(What the exercise asks):
Please repeat word for word the part of the spring energy problem that begins at the words "Concept: The potential" and stops after "the final compression.".

(Extract):
..............................

Question

A spring stores 1 J of energy for a compression of 1 mm. The additional work to be done to compress it further by 1 mm is

• A. \(1 \text{ J}\)
• B. \(2 \text{ J}\)
• C. \(3 \text{ J}\)
• D. \(4 \text{ J}\)
• E. \(0.5 \text{ J}\)

Hint:

For equal successive increments of compression, the work done in each interval follows the ratio of odd numbers: \(1:3:5:7...\).

Answer 1

The Correct Option is C

Concept: The potential energy stored in a spring is given by \(U = \frac{1}{2}kx^2\).
• Initial work/energy: \(W_1 = \frac{1}{2}kx_1^2\)
• Total work for total compression: \(W_{total} = \frac{1}{2}kx_{final}^2\)
• Additional work: \(\Delta W = W_{total} - W_1\)

Step 1: Find the total energy for the final compression.
Initially, \(x_1 = 1 \text{ mm}\) and \(U_1 = 1 \text{ J}\). Final compression \(x_2 = 1 \text{ mm} + 1 \text{ mm} = 2 \text{ mm}\). Since \(U \propto x^2\): \[ \frac{U_2}{U_1} = \left(\frac{x_2}{x_1}\right)^2 = \left(\frac{2}{1}\right)^2 = 4 \implies U_2 = 4 \text{ J} \]

Step 2: Calculate the additional work.
\[ \text{Additional Work} = U_2 - U_1 = 4 \text{ J} - 1 \text{ J} = 3 \text{ J} \]

..............................

(Recorded information):
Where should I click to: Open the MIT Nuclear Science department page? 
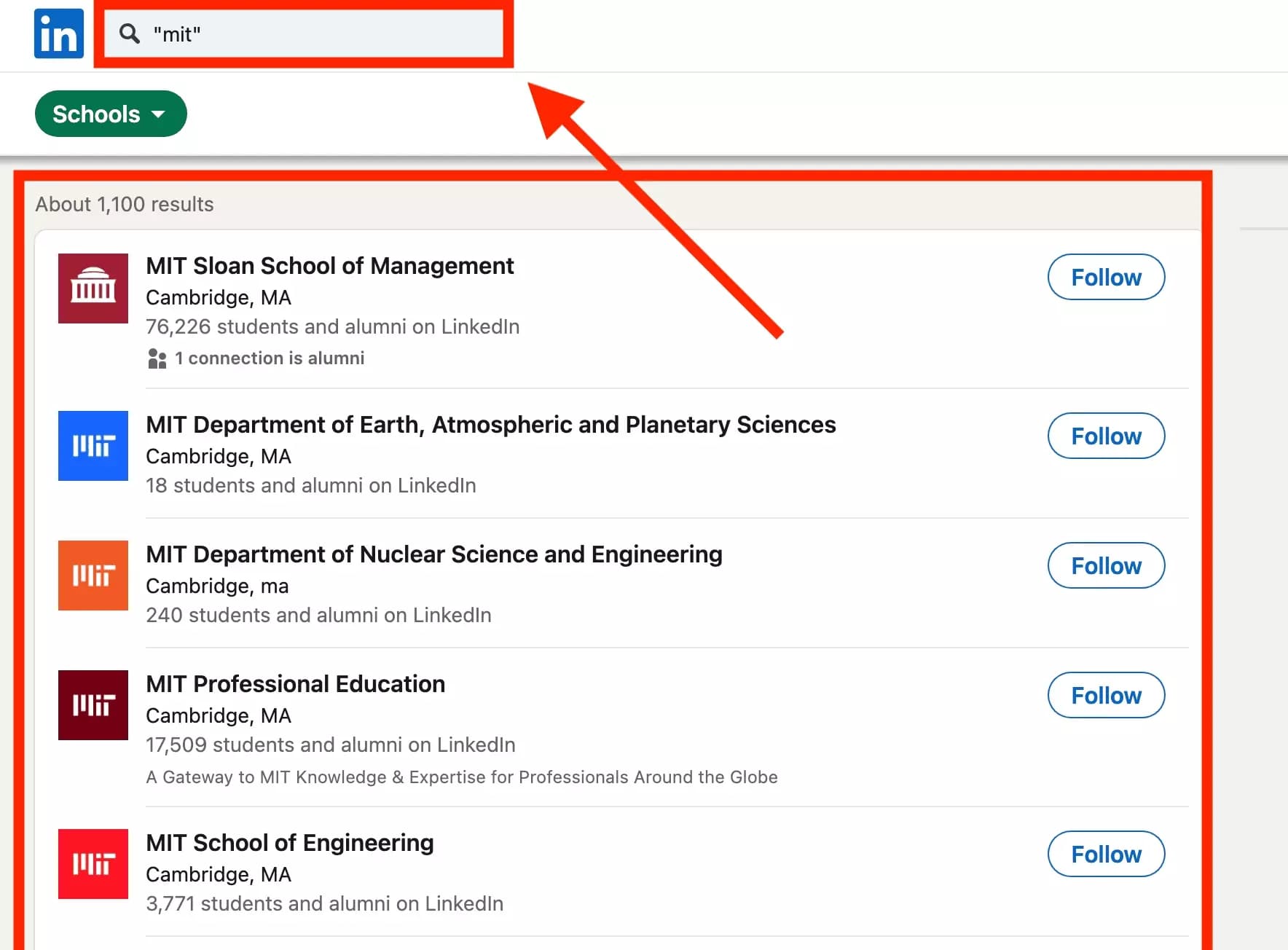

..............................

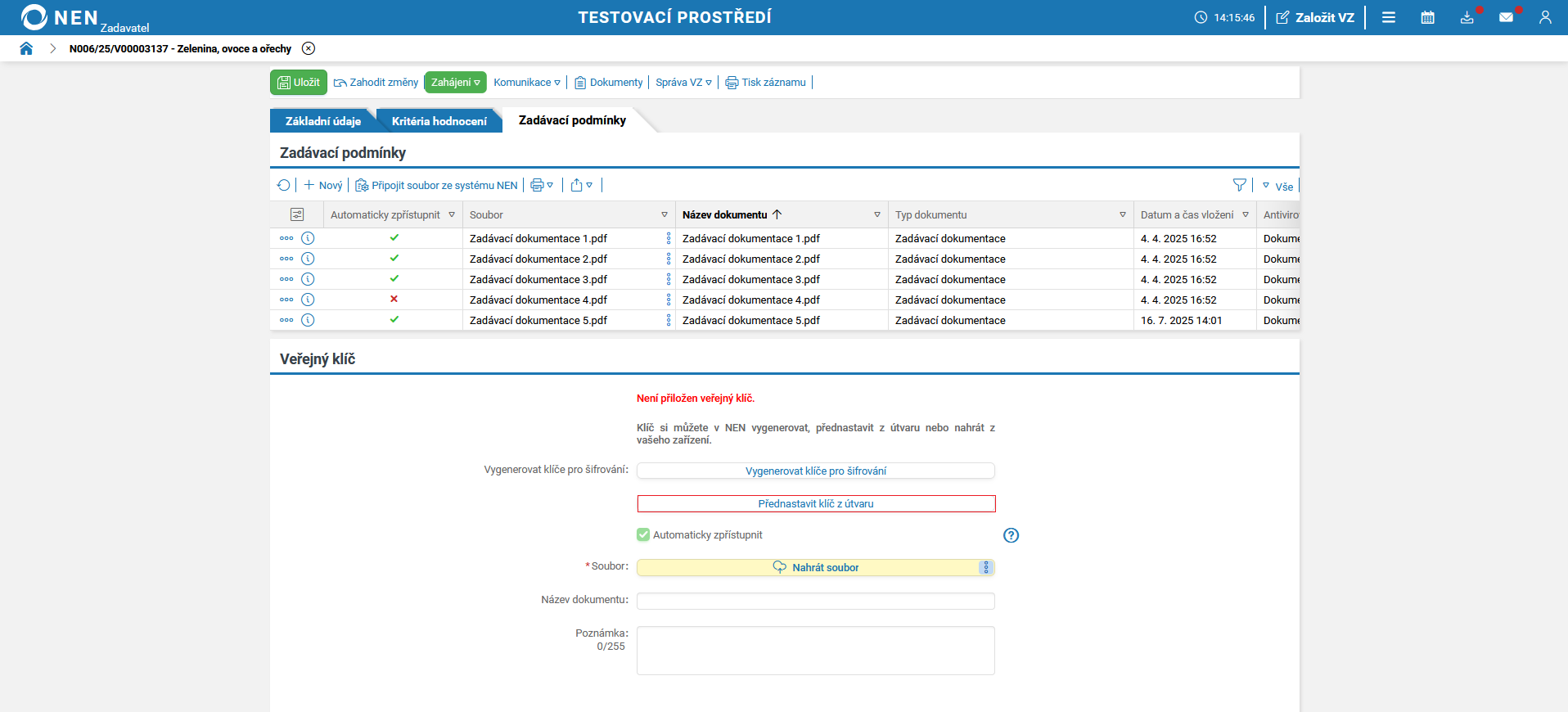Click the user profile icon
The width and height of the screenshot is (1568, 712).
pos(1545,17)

..............................

(Solution for this task):
Concept: The potential energy stored in a spring is given by \(U = \frac{1}{2}kx^2\).
• Initial work/energy: \(W_1 = \frac{1}{2}kx_1^2\)
• Total work for total compression: \(W_{total} = \frac{1}{2}kx_{final}^2\)
• Additional work: \(\Delta W = W_{total} - W_1\)

Step 1: Find the total energy for the final compression.